Home > Broken People(6)

Broken People(6)
Author: Sam Lansky

   Sam loved this about his mother, loved the way she saw the world even if he didn’t always buy in. When he was visiting her, there was nothing that felt better than untangling the symbolism of a bewitching dream over the morning’s coffee, his performance of begrudgingly discussing it, pretending to be too cynical but sort of believing whatever she said. If he told her he had seen a coyote while driving back to her house that night, her eyes went saucerlike with wonder.

   “Oh, man,” she would say, standing to retrieve a book from the shelf, then returning to her overstuffed armchair by the fireplace, tucking the voluminous folds of her bathrobe underneath her. “That is a powerful omen.” She was a village mystic without a tribe who might benefit from her wisdom, and so Sam tried to, whenever possible, as much for her satisfaction as for his own.

   He told her what had happened with the hummingbird. “Wow,” she said emphatically. Then, again: “Wow.”

   “What does it mean?” Sam asked.

   “Was the bird agitated?”

   “I mean, it was a hummingbird,” Sam said. “I kinda feel like agitation is their natural state. And like, honestly, same.”
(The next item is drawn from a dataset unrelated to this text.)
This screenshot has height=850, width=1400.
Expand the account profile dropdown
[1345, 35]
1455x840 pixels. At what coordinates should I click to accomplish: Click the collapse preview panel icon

   “I should really consult some texts before I give you my take on this,” she said. “Let me call you back.”

   A few minutes later, Sam’s phone rang. “Okay,” his mother said. “The hummingbird has great significance in many different traditions. The indigenous peoples of the Andes Mountains believe that the hummingbird dies on cold nights but comes back to life when the sun rises, so it represents resurrection and rebirth. Its wings actually move in a figure eight—like the infinity symbol—which make it a powerful marker of eternity and continuity. And because it can fly backward, the hummingbird teaches us that we can look back on our past. But in Native American cultures, they believe that the hummingbird represents a spirit being who helps those in need—like a shaman.”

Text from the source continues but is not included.